▶ [Work order] Where the line holding "Task: Sort by 日期/时间 column arrows" appears, start copying, and continue exactly through the last line of the listing, skipping pictures.

▶ [Records for the task]
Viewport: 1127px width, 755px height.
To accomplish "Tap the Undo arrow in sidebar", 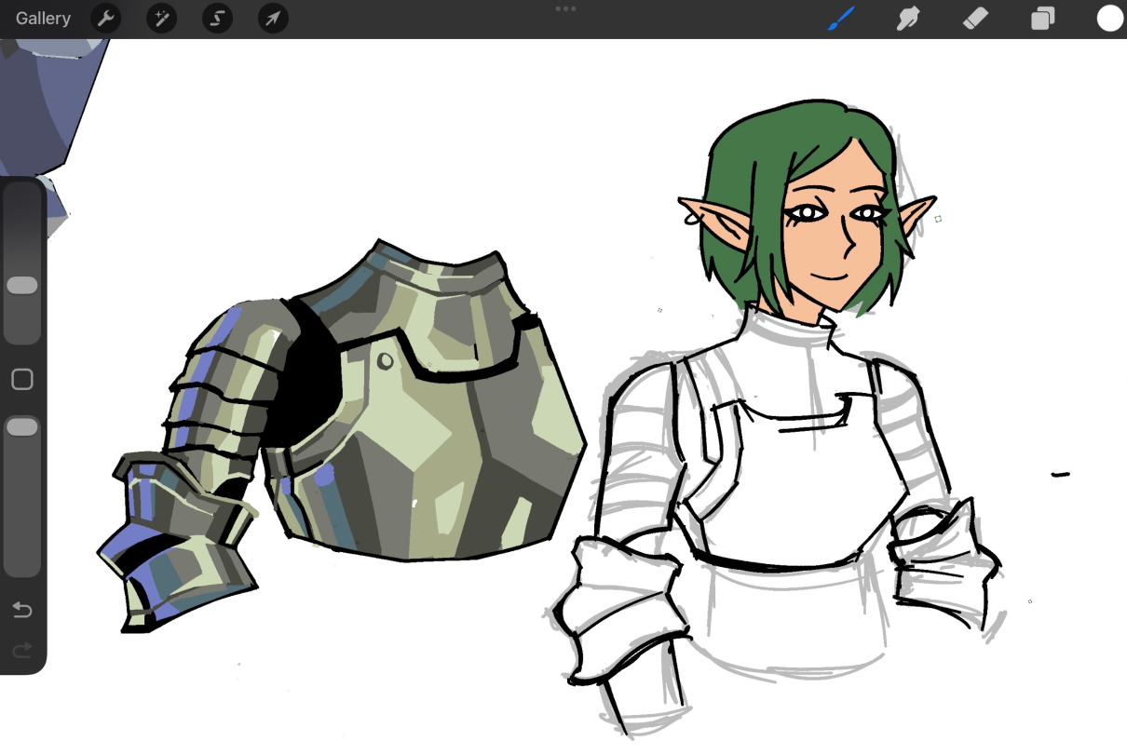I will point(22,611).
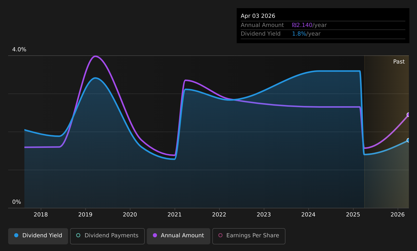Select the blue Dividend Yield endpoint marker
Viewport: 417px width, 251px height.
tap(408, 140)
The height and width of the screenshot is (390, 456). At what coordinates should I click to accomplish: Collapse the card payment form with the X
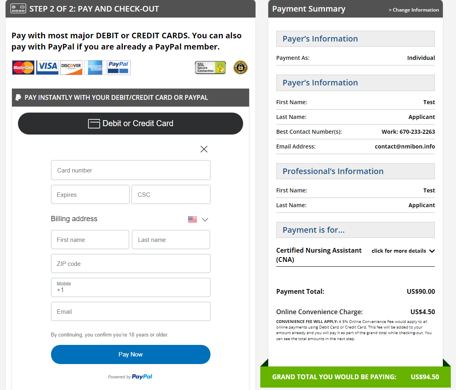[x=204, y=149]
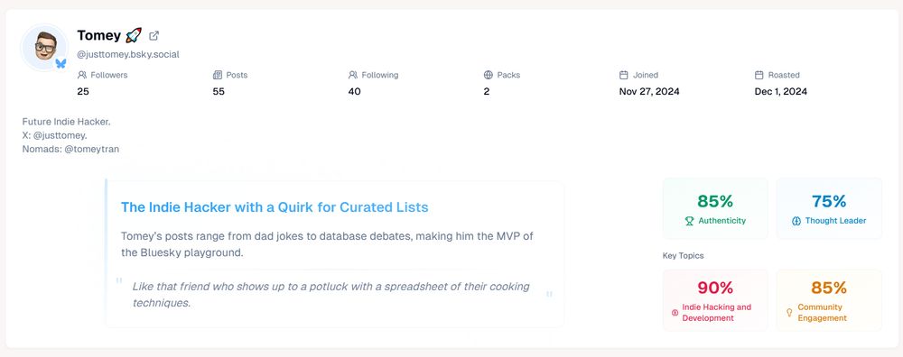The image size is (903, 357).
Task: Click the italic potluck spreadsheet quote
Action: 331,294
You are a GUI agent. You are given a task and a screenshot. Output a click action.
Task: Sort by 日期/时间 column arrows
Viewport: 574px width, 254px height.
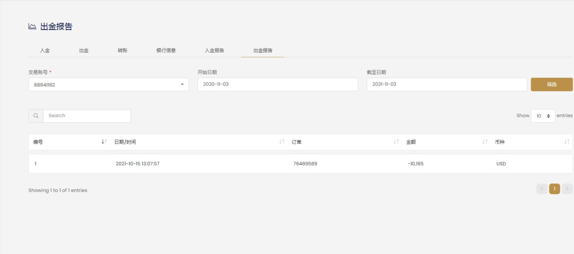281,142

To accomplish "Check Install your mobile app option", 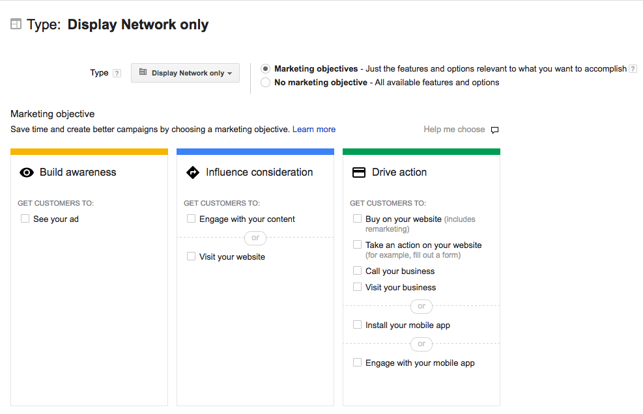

▶ [Response]
Task: Sort by 日期/时间 column arrows
Viewport: 574px width, 254px height.
281,142

To accomplish "Check Install your mobile app option", 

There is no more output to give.